** EXERCISE DIRECTIONS **
Repeat each of the records below word for word, leaving out the pictures.

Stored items
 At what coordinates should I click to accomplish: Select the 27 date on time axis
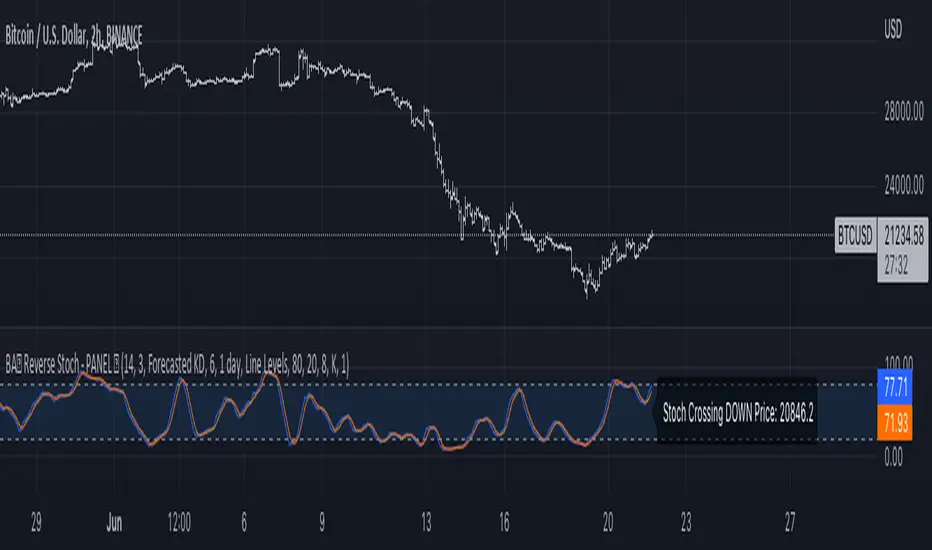click(x=789, y=523)
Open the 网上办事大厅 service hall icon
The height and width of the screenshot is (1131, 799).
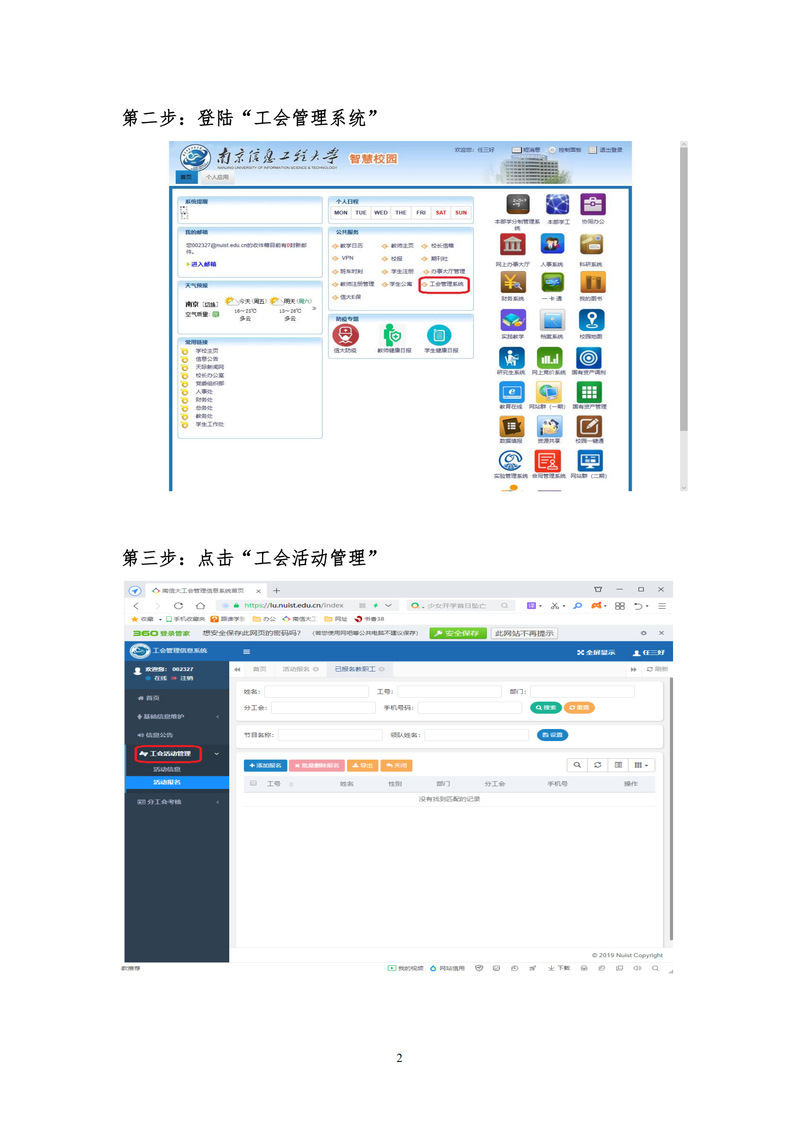pos(512,245)
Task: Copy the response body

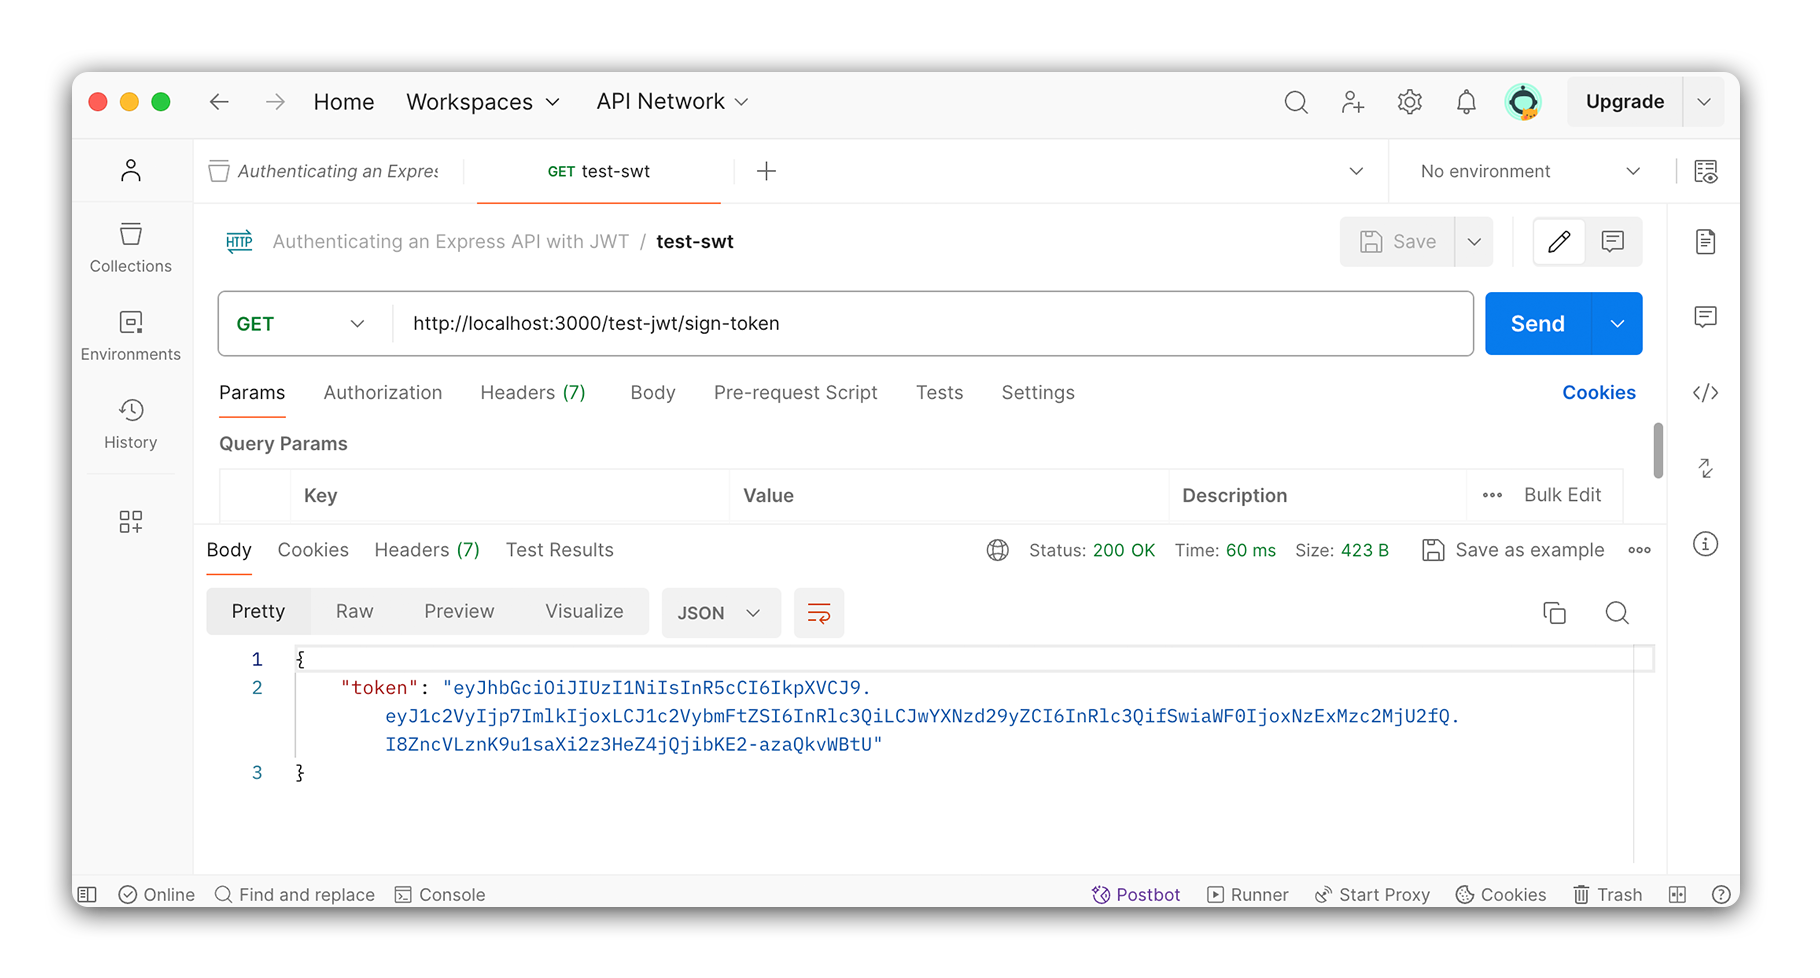Action: [x=1554, y=612]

** TASK RESPONSE **
 At what coordinates should I click to accomplish: Select the 27 date on time axis
click(x=789, y=523)
Open the 网上办事大厅 service hall icon
The height and width of the screenshot is (1131, 799).
pos(512,245)
Task: Copy the response body

Action: [x=1554, y=612]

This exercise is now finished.